4.3 Unless explicitly agreed otherwise, Nielen Schuman B.V. has the right to change the aforementioned basic hourly fee, even during the course of the assignment.
5.1Unless agreed otherwise between the parties or unless the nature of the assignment implies otherwise, an invoice will be sent monthly based on the calendar year.
5.2 Unless explicitly agreed otherwise, all payments will be due within a period of fourteen days of the date of the invoice.

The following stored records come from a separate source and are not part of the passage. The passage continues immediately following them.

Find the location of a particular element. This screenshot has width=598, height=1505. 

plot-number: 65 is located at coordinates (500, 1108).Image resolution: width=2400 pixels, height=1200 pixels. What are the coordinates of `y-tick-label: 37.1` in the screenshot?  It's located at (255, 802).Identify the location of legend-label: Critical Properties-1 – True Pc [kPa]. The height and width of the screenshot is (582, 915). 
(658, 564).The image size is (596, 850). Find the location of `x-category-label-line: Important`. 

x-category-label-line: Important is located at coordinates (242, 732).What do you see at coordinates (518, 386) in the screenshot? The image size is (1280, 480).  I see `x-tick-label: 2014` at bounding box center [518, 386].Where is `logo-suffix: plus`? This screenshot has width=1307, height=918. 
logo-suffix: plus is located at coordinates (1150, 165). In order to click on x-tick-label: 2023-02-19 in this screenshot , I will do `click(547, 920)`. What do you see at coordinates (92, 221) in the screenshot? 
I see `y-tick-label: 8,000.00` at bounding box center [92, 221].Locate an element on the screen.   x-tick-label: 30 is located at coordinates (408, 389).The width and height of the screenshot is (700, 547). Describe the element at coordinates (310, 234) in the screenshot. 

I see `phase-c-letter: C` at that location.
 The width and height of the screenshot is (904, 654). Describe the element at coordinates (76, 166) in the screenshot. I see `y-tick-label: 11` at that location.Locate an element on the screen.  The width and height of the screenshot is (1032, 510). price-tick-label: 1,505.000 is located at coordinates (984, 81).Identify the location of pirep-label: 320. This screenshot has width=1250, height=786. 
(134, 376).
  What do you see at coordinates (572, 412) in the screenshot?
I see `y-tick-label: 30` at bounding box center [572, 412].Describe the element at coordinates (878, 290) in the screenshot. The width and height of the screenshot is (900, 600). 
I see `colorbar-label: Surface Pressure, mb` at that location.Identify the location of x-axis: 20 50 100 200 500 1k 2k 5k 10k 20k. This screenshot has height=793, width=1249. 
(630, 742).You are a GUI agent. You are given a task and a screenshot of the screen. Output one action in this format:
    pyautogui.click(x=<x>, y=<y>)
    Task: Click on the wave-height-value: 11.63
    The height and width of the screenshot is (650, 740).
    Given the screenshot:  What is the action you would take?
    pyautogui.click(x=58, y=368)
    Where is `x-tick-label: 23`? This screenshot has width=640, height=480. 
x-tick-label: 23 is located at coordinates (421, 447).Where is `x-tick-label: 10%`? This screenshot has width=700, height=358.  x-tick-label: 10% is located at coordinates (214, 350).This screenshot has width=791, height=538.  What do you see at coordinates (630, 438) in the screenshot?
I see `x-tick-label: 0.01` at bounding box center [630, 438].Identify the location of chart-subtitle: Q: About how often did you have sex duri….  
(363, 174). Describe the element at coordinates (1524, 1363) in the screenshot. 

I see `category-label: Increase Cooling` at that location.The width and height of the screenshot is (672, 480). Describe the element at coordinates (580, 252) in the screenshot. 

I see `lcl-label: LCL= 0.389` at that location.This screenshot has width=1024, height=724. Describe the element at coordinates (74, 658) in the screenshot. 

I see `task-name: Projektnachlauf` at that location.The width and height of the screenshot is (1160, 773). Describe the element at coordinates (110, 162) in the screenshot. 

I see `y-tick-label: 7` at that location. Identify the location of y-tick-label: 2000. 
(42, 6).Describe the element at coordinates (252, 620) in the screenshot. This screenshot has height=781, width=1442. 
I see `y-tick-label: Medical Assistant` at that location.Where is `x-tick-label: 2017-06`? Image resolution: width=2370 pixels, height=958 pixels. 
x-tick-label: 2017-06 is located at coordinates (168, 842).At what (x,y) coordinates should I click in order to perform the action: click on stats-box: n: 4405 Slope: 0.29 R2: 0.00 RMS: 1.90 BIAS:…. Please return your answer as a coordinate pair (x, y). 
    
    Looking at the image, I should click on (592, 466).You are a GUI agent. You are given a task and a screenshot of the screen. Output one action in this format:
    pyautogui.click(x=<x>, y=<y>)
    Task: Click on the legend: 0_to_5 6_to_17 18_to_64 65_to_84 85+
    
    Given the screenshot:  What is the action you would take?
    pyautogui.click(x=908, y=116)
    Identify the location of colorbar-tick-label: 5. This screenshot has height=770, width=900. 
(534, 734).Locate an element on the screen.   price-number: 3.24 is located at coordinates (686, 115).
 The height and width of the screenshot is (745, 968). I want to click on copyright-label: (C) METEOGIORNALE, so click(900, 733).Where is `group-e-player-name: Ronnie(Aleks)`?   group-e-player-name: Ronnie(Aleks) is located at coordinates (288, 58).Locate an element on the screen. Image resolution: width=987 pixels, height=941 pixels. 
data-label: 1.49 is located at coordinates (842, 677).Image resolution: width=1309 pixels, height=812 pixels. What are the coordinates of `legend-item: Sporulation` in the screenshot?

5.3 In case an invoice has not been paid within the period mentioned under 5.2, the amount due will bear legal interest.
5.4 In the event of non-payment of any invoices and subsequent to reminder notices duly sent, extra judicial costs of collection of 15% of the amount of the relevant invoice will be due, with a minimum of € 50.
5.5 In case the invoice has not been paid within the set time period, Nielen Schuman B.V. has the right to suspend all activities for the client involved, after prior notification to the client. Nielen Schuman B.V. will not be liable for damages which may occur as a result of this suspension of activities.
5.6 Nielen Schuman B.V. may ask the client, in view of the nature of the services, for an advance payment of fees before Nielen Schuman B.V. commences the services. Any advanced payment of such fees will be set off against the final invoice to be paid by the client.
6.1 Nielen Schuman B.V. treats all information obtained in connection with its assignment in line with normal business practice as being confidential. However, Nielen Schuman B.V. is: (i) free to make any disclosures or announcements to the client in its capacity as corporate finance advisor; (ii) free to make any disclosures or announcements required by any law, regulation or order of a court or regulatory body, or pursuant to governmental action, regulatory requirement or request, or necessary in the view of Nielen Schuman B.V. to seek to establish any defence in any legal or regulatory proceeding or investigation or otherwise to comply with its own regulatory obligations; and (iii) is not be obliged to treat any information as confidential which is in the public domain when given or which later comes into the public domain (otherwise than through Nielen Schuman B.V.) or which was already known to Nielen Schuman B.V. prior to its assignment.
7. Professional liability
7.1 Any liability of Nielen Schuman B.V. is limited to a maximum which is equal to three times the relevant received fee (excluding success fees) with a maximum of € 150.000,- and in no event shall Nielen Schuman B.V. be liable for consequential damages (gevolgschade) or lost profits (gederfde inkomsten).
7.2 The client will not hold Nielen Schuman B.V. liable for any third party claims, including a claim for reasonable costs for legal assistance, which will be related in any way to the services rendered to the client, unless such claims are the result of gross negligence (bewuste roekeloosheid) or intentional misconduct (opzet).
7.3 If, in the context of the assignment, and after consultation with the client, services of a third party, not belonging to Nielen Schuman B.V. are required, Nielen Schuman B.V. is not liable for any mistakes made by such parties.
8.1 If and to the extent permitted by law, original documents not relating to Nielen Schuman B.V. will be returned at the request of the client at the end of the assignment.
9. Applicable law / jurisdiction
9.1The legal relationship between Nielen Schuman B.V. and any client shall be governed by, and construed in accordance with, the laws of the Netherlands.
9.2 Disputes between Nielen Schuman B.V. and any client are subject to the exclusive jurisdiction of the courts of Amsterdam, the Netherlands.
These General Conditions have been deposited at the Chamber of Commerce in Amsterdam on 5 October 2012 under number 34178341 and can be found on the website of Nielen Schuman B.V., www.nielenschuman.com.